The “Turnpike”, now known as Route 20, was the main east-west road for travel through western New York State. Consequently, there was a great deal of commerce and local industry along this route. Redware potteries offering their goods for sale to local residents as well as people traveling on their way west were numerous. The towns of East and West Bloomfield in Ontario County housed the potteries of some of the most well-known manufacturers.
In the first quarter of the nineteenth century, there was an active redware manufacturer located at the site of the farm then owned by Nathaniel Rochester. He would later relocate to the area of the city which bears his name.
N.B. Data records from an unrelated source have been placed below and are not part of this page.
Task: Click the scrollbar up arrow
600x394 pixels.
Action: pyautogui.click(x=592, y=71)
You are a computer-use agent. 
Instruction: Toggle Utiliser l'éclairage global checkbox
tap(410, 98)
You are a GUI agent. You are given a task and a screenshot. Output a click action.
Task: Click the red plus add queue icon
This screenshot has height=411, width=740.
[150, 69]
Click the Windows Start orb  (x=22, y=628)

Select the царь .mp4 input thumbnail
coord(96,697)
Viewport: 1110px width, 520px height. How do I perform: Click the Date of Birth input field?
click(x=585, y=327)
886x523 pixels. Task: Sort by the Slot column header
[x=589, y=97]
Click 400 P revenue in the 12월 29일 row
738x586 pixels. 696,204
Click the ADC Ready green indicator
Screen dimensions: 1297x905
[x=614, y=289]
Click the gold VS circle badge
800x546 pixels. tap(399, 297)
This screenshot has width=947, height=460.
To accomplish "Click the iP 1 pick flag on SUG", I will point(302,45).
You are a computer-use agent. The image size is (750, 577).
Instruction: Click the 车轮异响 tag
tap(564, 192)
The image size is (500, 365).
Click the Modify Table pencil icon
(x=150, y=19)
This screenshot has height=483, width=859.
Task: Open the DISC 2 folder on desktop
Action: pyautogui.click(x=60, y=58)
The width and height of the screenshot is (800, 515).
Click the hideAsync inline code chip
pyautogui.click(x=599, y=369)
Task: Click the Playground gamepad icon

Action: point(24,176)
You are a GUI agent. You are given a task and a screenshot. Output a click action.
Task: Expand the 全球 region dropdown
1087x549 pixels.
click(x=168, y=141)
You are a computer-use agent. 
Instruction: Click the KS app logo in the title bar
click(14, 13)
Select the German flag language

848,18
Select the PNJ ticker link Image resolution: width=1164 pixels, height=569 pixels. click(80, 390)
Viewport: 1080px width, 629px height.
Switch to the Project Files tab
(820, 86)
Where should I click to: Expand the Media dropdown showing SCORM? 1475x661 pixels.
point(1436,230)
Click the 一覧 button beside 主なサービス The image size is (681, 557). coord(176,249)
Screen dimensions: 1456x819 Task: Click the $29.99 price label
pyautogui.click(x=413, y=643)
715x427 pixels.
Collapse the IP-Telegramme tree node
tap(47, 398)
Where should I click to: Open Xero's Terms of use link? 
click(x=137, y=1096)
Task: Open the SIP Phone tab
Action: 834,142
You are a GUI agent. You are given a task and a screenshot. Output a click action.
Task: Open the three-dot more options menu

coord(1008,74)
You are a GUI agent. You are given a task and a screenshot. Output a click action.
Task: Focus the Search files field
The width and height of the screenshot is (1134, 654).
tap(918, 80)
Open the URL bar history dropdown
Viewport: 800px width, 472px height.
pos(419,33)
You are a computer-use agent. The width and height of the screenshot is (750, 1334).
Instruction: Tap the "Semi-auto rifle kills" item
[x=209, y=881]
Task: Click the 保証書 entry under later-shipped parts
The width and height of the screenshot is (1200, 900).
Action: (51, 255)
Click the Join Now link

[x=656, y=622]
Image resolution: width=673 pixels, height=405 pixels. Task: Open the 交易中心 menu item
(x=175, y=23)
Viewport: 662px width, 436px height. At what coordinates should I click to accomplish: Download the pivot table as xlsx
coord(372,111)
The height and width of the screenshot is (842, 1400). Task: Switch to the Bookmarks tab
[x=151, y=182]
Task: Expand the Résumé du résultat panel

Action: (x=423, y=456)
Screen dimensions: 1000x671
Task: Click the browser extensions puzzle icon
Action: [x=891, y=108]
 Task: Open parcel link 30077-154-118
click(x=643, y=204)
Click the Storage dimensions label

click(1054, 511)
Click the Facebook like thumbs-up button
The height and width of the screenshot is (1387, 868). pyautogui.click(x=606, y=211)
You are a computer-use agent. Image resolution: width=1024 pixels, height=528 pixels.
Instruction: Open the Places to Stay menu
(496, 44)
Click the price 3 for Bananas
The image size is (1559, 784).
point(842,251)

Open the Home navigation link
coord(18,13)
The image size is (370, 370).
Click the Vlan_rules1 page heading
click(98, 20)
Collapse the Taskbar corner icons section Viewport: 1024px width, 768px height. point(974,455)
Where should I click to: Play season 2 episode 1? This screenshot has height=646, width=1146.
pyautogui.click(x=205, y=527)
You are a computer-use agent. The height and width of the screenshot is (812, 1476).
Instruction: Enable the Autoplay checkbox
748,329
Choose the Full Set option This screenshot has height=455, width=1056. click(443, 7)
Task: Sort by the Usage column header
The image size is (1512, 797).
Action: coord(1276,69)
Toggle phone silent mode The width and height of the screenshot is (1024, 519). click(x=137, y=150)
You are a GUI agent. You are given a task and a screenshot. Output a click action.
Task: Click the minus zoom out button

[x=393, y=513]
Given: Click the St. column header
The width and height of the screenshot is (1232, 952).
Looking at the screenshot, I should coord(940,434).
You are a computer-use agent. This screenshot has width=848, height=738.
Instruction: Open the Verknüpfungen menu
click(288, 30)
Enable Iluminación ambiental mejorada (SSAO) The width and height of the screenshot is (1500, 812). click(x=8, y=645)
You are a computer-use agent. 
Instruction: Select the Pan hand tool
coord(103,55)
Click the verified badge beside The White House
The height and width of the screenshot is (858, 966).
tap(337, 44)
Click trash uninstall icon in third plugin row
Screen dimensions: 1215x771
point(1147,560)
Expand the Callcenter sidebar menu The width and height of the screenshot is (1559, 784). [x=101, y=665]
Not a potter himself, Nathaniel Rochester must have employed others in the making of the redware. The wares produced from this site exhibit the best of form and decoration in American produced redware (my opinion). The following two photos are examples of their work.
Further to the west, in the village of West Bloomfield, was the location of the pottery owned and operated by Alvin Wilcox in the middle of the nineteenth century. Much is known about this pottery and it was one of the most prolific producers of redware. Many of the pieces manufactured are marked “A. Wilcox, West Bloomfield” or simply “A. Wilcox”. The photo below is a marked example.
As the 1850’s arrived the manufacturers of redware goods were experiencing competition from the stoneware industry which was located in many towns along the Erie Canal. Stoneware became the favored choice among households as time went on. As a result of this Alvin Wilcox began making redware drain tile in order to maintain his business.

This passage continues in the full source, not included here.